2.3.2.1 樣品液的質量濃度的影響 分別加入70%的乙醇溶液稀釋已制得的薜荔莖1 g生藥材/mL濃度的提取液，得到質量濃度分別為0.25、0.50、0.75 g生藥材/mL的樣品液。稱量4份已預處理過的 AB-8大孔樹脂，每2.0 g(濕質量)為一份于50 mL的具塞三角瓶中，分別加入質量濃度為0.25、0.50、0.75 g生藥材/mL的樣品液30 mL，在恒溫水浴振動篩上于37℃放置4 h，然后取上清液測量吸光度，得出總黃酮的濃度與吸附率。由表3可以看出，當該樣品液濃度為0.5 g生藥材/mL時，薜荔莖總黃酮的吸附率最佳，因此選擇0.5 g生藥材/mL作為樣品液的質量濃度。

2.3.2.2 pH值的影響 稱取5份已預處理的AB-8大孔樹脂，每2.0 g(濕質量)為1份，把它們分別放進一個50 mL的錐形瓶里，將濃度為1 g生藥材/mL的提取液30 mL加入瓶中， pH調節至3、4、5、6、7在37℃下振蕩3 h。測量吸光度，計算得出總黃酮的濃度與吸附率。從表4可以看出，當pH在3 ～ 6范圍時，AB-8大孔樹脂對薜荔莖總黃酮具有較好的吸附率，當吸附介質pH值為7時，吸附率明顯提高， 因此，吸附劑的pH值調到7最優。
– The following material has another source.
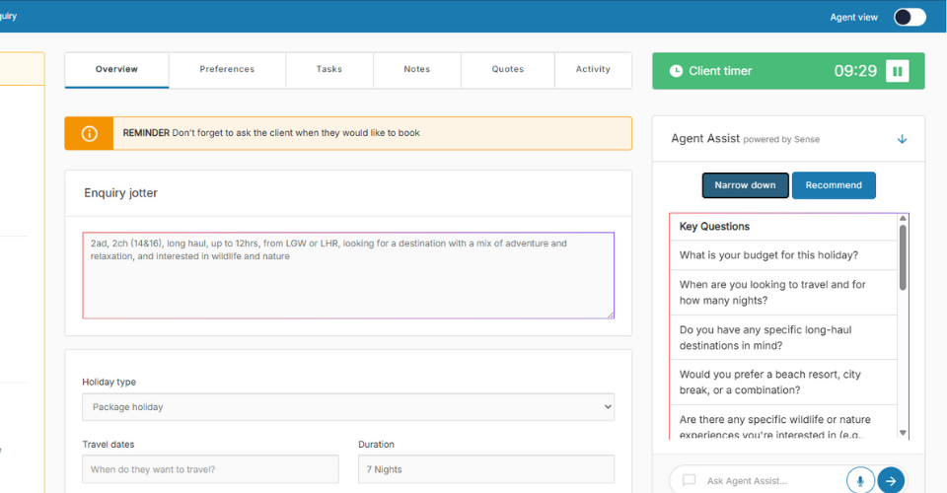This screenshot has width=947, height=493.
Task: Click the clock icon beside Client timer
Action: [x=676, y=71]
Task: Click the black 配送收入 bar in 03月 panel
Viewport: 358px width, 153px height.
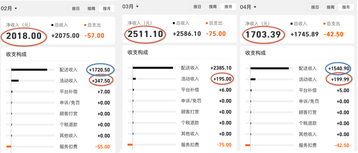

表3 不同的提取液濃度對AB-8大孔樹脂吸附容量的影響

表4 PH值對AB-8大孔樹脂的吸附量影響

2.3.2.3 泄漏曲線的繪制與上樣量的確定 準確稱取5.0 g經過預處理的AB-8大孔樹脂，濕法裝柱，取0.5 g生藥材/mL濃度(pH調為7)的薜荔莖提取液，樣品流速為1 mL/min, 每10 mL收集1個樣品, 收集18份樣品,測定吸光度值并計算總黃酮的濃度, 將藥物溶液體積作為橫坐標，將未吸附率繪制在縱坐標上以確定樣品上柱體積。未吸附率=流出液中成分含量/上柱前原液中流出物含量。圖3結果顯示,上樣量達140 mL時發生明顯泄漏，樹脂柱不能完全吸附藥液中的黃酮成分,所以上樣量為140 mL時更合理,故確定140 mL(14 BV)作為最大上樣量。

2.3.3 洗脫條件的考察

2.3.3.1 洗脫劑體積分數的影響 取5份已預處理的AB-8大孔樹脂，分別放到50 mL的具塞三角瓶中，并加入0.5 g生藥材/mL(pH=7)薜荔莖提取液適量使其吸附達到飽和，再加入不同體積分數的洗脫劑30 mL(50%、60%、70%、80%、90%乙醇)，放置于37℃的恒溫水浴中于振蕩器搖動4 h，取其上清液，以吸光度值來計算解吸速率。從表5可以看出，當乙醇的體積分數小于70%時，解吸首先下降然后上升，然后緩慢上升。因此，選取的洗脫劑為70%乙醇。

表5 不同乙醇濃度的影響

2.3.3.2 確定洗脫劑的用量 準確稱量5.0 g的AB-8大孔樹脂，濕法裝柱。取140 mL濃度為0.5 g生藥材/mL(pH調至7)的薜荔莖提取液，流速為1 mL/min上樣。用5倍柱體積(5BV)的純水沖洗樹脂除去雜質，用70%乙醇以1.0 mL/min的流速洗脫至洗脫液呈無色，收集10 mL/份的洗脫液來測定吸光度。用于計算總黃酮含量。以總洗脫量為縱坐標 (mg) ，洗脫量 (mL)為橫坐標，得到動態洗脫曲線。 總洗脫量(mg)=Cd2×Vd2。式中，流出物的總黃酮質量濃度為Cd2，洗脫劑體積為Vd2。從圖4可以看出，當洗脫液為80 mL(約8BV)時，莖中的總黃酮已被完全洗脫，因此選擇8BV作為洗脫劑的量。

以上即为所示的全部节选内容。